Work instructions: Output exactly the lines from the line that has "Open the Clothing menu item" through the last line of the data below, with no pictures.

-------- Supplied material

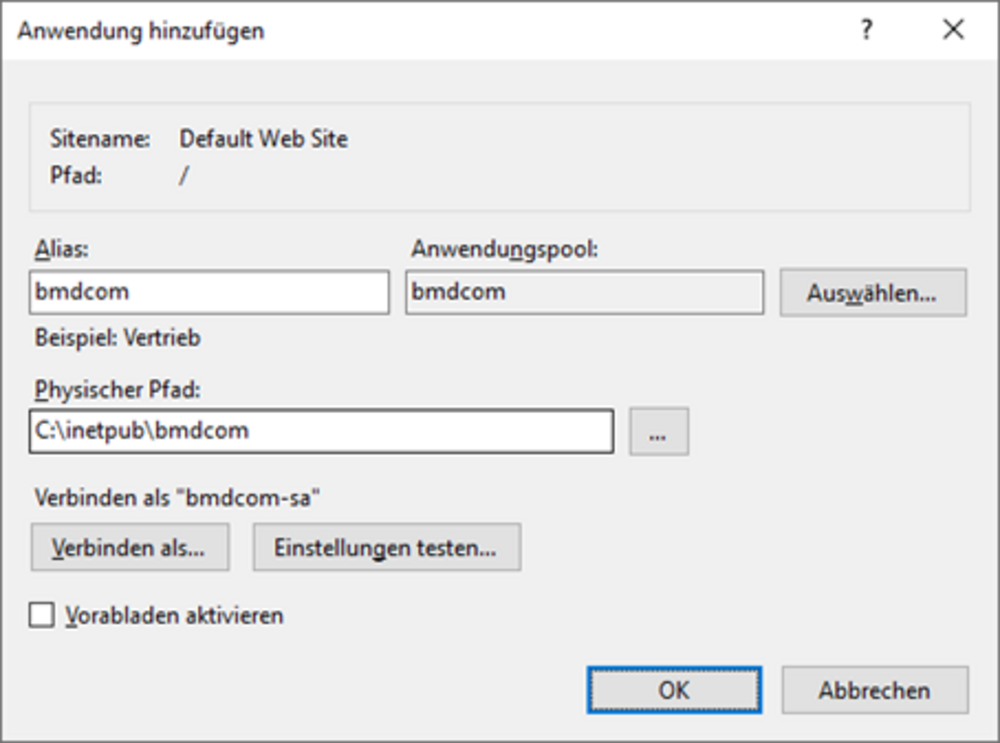The height and width of the screenshot is (743, 1000).
Task: Open the Verbinden als... dialog
Action: point(130,548)
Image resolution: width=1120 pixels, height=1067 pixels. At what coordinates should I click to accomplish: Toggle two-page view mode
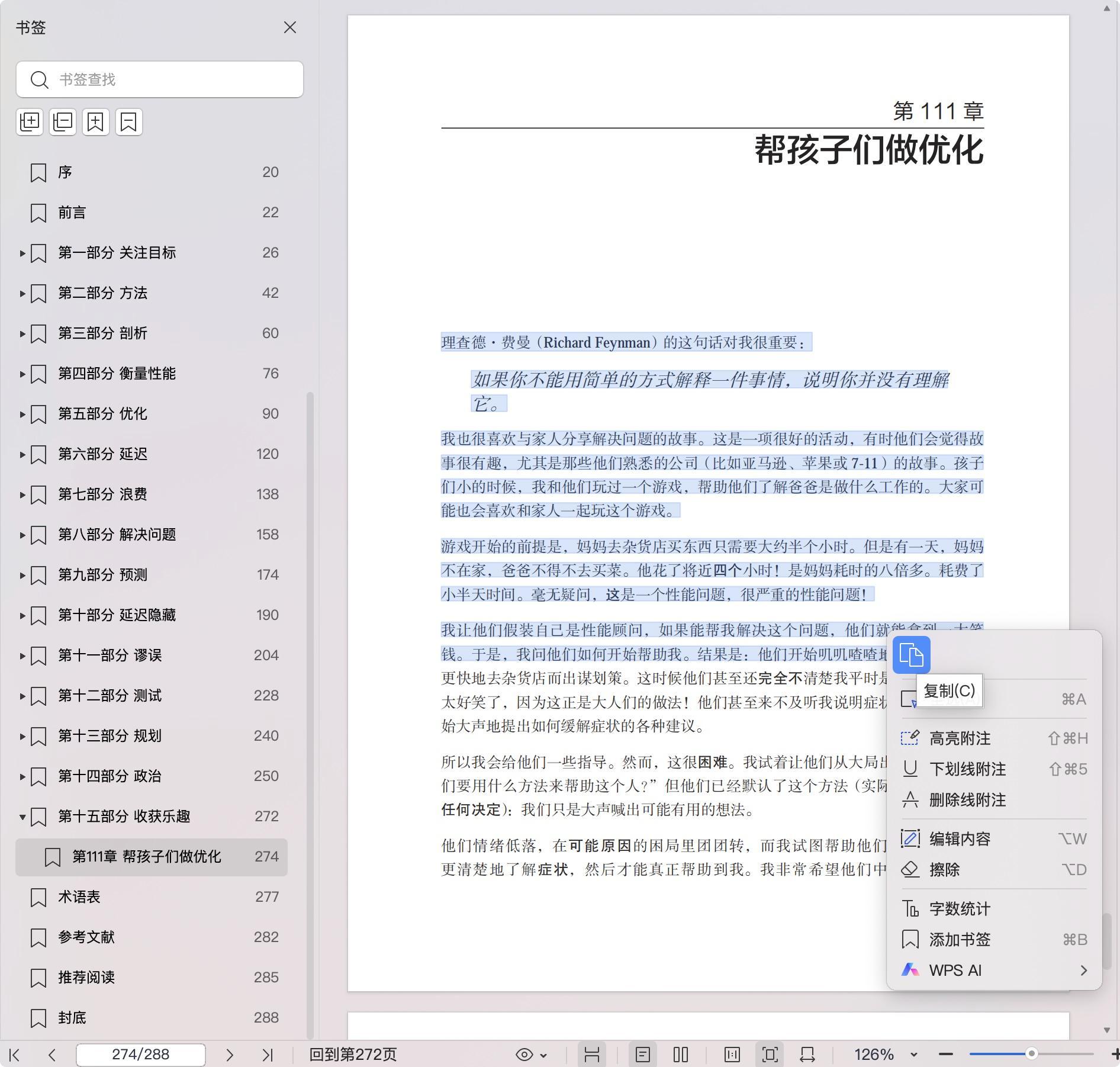coord(681,1055)
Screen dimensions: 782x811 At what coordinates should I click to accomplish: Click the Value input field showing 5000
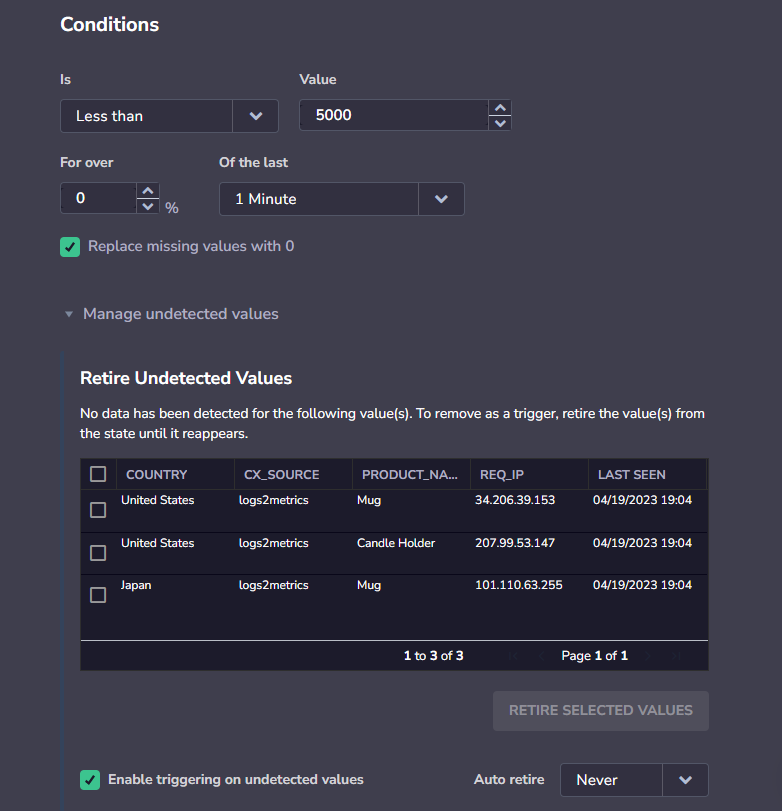click(392, 116)
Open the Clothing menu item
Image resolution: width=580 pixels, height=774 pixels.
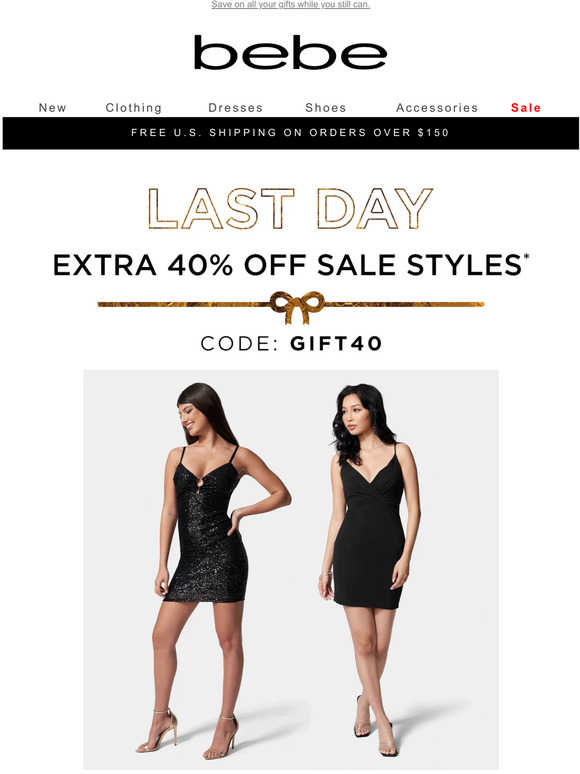(134, 108)
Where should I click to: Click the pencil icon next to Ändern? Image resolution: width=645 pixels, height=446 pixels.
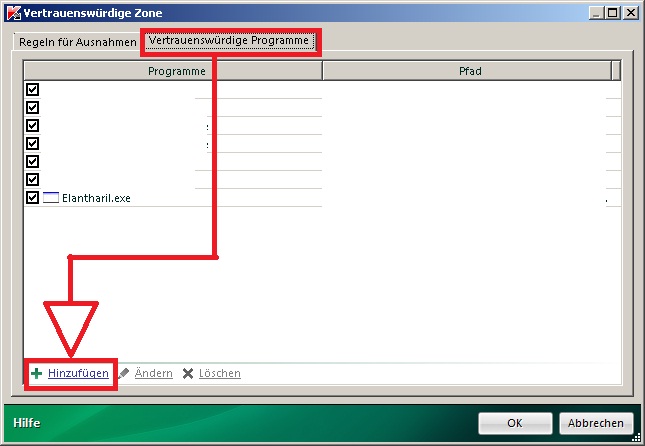pyautogui.click(x=124, y=373)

----------------

Written response:
Open the Clothing menu item
Image resolution: width=580 pixels, height=774 pixels.
(134, 108)
Where should I click to: Click the pencil icon next to Ändern? Image resolution: width=645 pixels, height=446 pixels.
pyautogui.click(x=124, y=373)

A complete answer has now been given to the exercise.